> _Instructions for the task_:
Please quote word for word the part of the Red Wave passage that opens with the words "There was the" and closes with "beginning of 1988)".

> _Excerpt to read_:
▼

JOANNA STINGRAY PRESENTS: RED WAVE. 4 UNDERGROUND BANDS FROM THE USSR. Side A: AQUARIUM; Side B: KINO; Side C: ALISA; Side D: STRANGE GAMES. USA, Big Time Records, 1986 In 1986, Joanna Stingray released the first vinyl album of independent Leningrad rock groups on Big Time Records, Los Angeles more >>; a copy of the Red Wave album is in the Davis Center Special Collection.

JOANNA STINGRAY PRESENTS: RED WAVE. 4 UNDERGROUND BANDS FROM THE USSR.
Side A: AQUARIUM; Side B: KINO; Side C: ALISA; Side D: STRANGE GAMES. USA, Big Time Records, 1986
In
1986, Joanna Stingray released the first vinyl album of independent Leningrad rock groups on Big Time Records, Los Angeles more >>; a copy of the Red Wave album is in the Davis Center Special Collection.



The troubles this brought Stingray demonstrate that perestroika was a slow and contradictory process. In the Soviet Union, none of these bands had been allowed to record on vinyl previously, and the Soviet authorities reprimanded Stingray by denying her a visa for her marriage to “Red Wave” musician Yury Kasparyan,[2] planned for April 1987. Stingray, who had been a regular visitor to Leningrad since 1984, won the support of high-ranking American politicians who put her case on the agenda in bilateral talks. After a long and determined fight, she was finally able to celebrate her wedding in Leningrad in November 1987.[3] Mannick had briefly met Stingray during her October 1986 visit to Leningrad and asked Kozlov whether he attended the wedding (Letter 41, December 1987). Kozlov attended the wedding dinner, of which he gave an impressive report:

    There was the whole world representing "unofficial" art; the consular corps; artists came specially from England and France, and, probably, from other countries. There were a lot of people and it was simply impossible to talk to everyone — about 200 people. Joanna brought her manager and cameraman (he shot a special film about her, about the culture of Leningrad, artists, musicians, about the wedding and, in general, about her stay in the USSR). Artists gave them their paintings and drawings. (Letter O, beginning of 1988)

▲

> _Stored records_:
▼

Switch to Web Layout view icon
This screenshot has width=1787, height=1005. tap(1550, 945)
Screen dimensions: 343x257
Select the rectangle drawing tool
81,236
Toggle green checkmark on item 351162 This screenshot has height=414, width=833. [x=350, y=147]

▲
▼

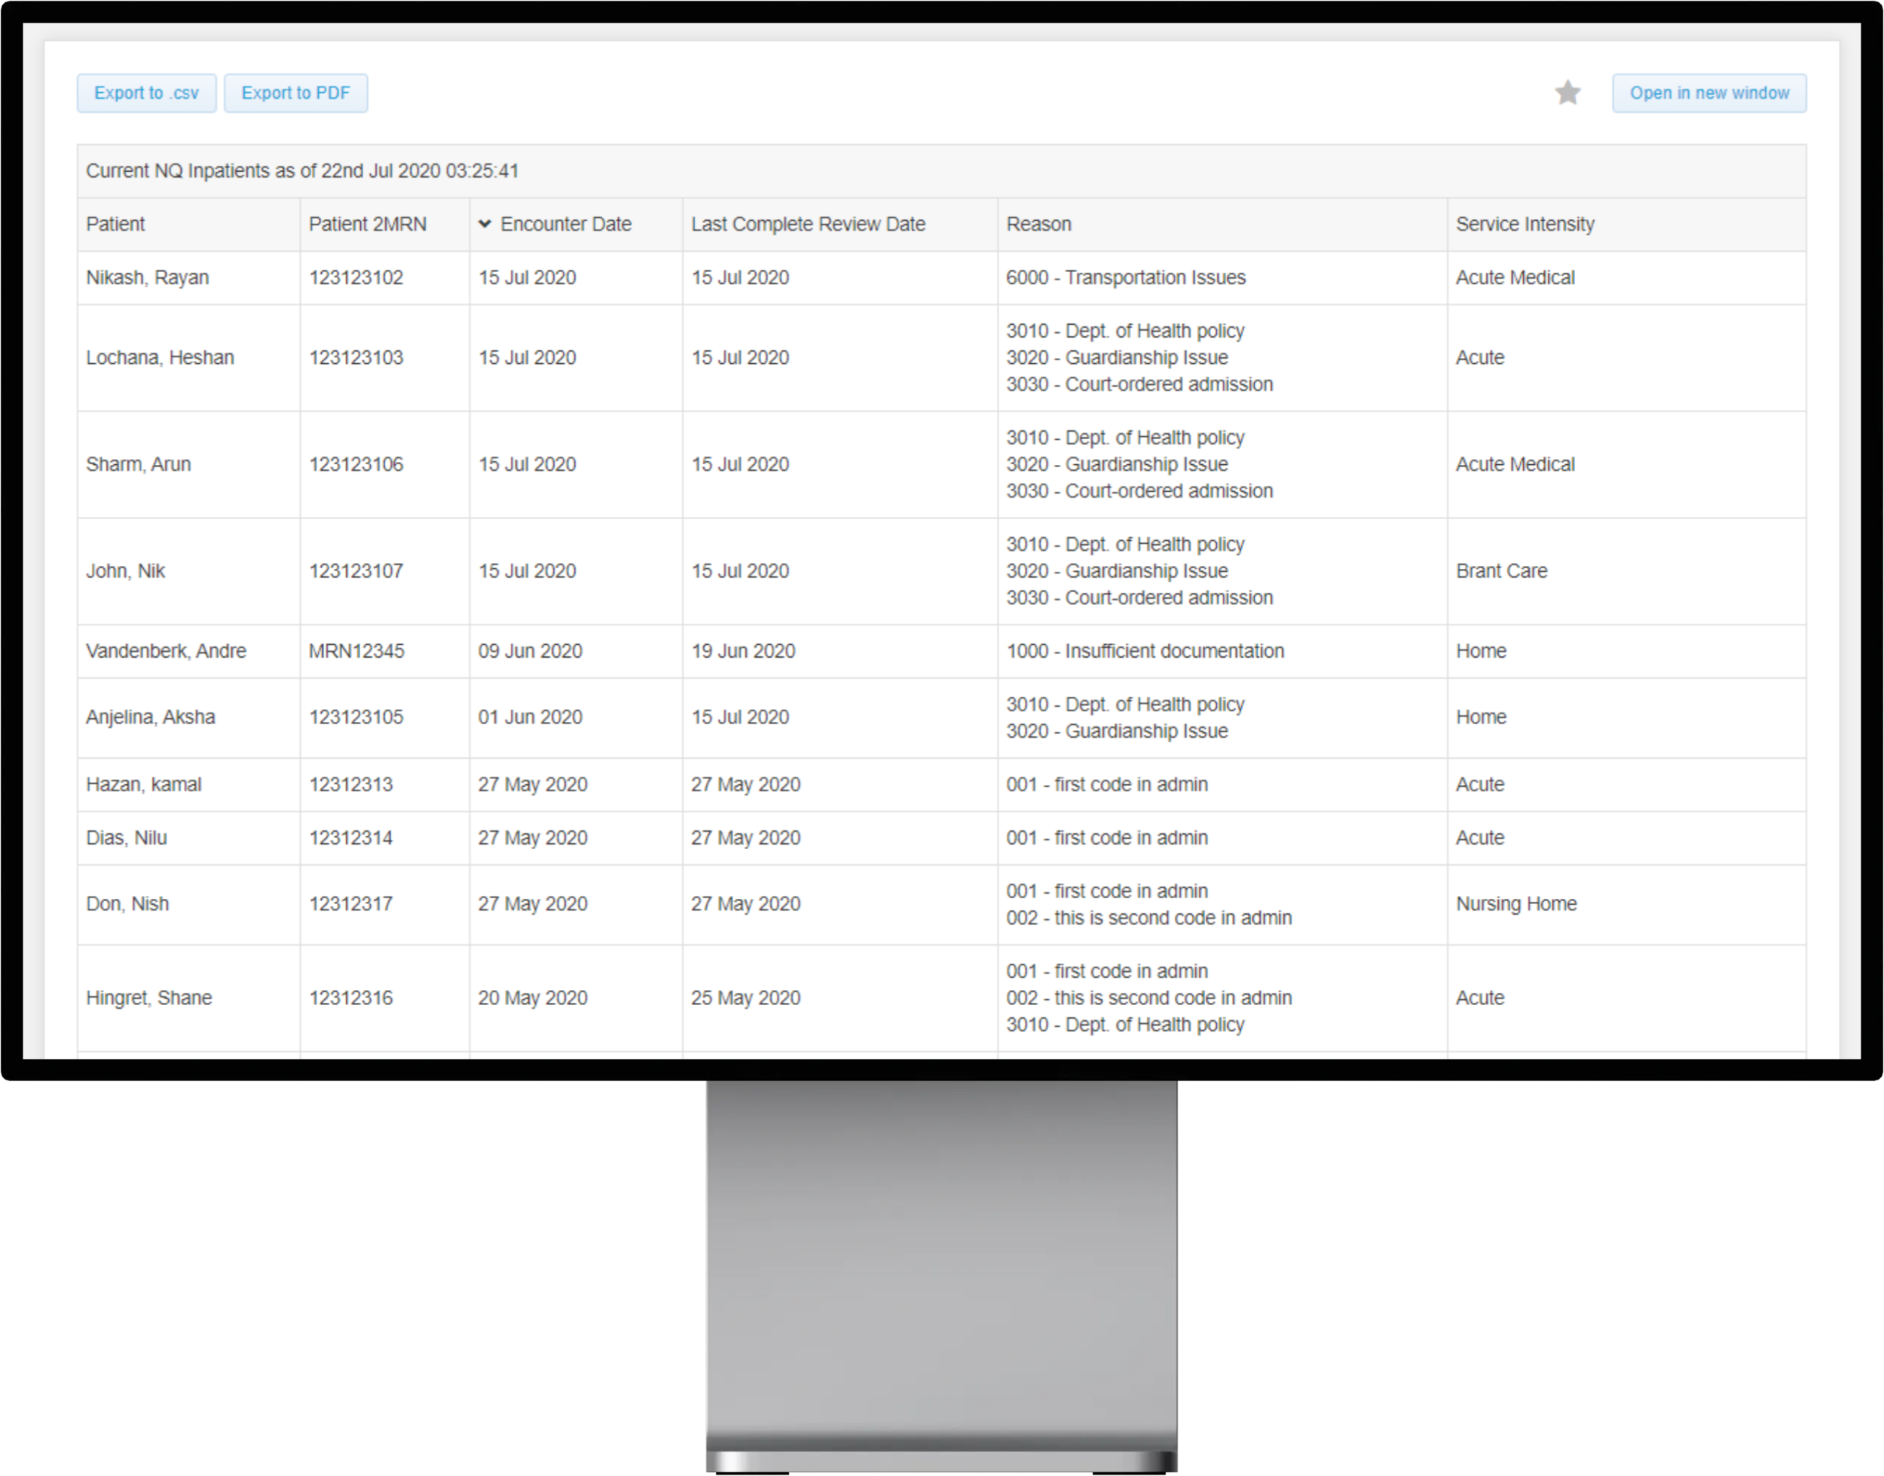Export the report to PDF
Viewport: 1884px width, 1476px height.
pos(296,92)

▲

> _Output of the task_:
There was the whole world representing "unofficial" art; the consular corps; artists came specially from England and France, and, probably, from other countries. There were a lot of people and it was simply impossible to talk to everyone — about 200 people. Joanna brought her manager and cameraman (he shot a special film about her, about the culture of Leningrad, artists, musicians, about the wedding and, in general, about her stay in the USSR). Artists gave them their paintings and drawings. (Letter O, beginning of 1988)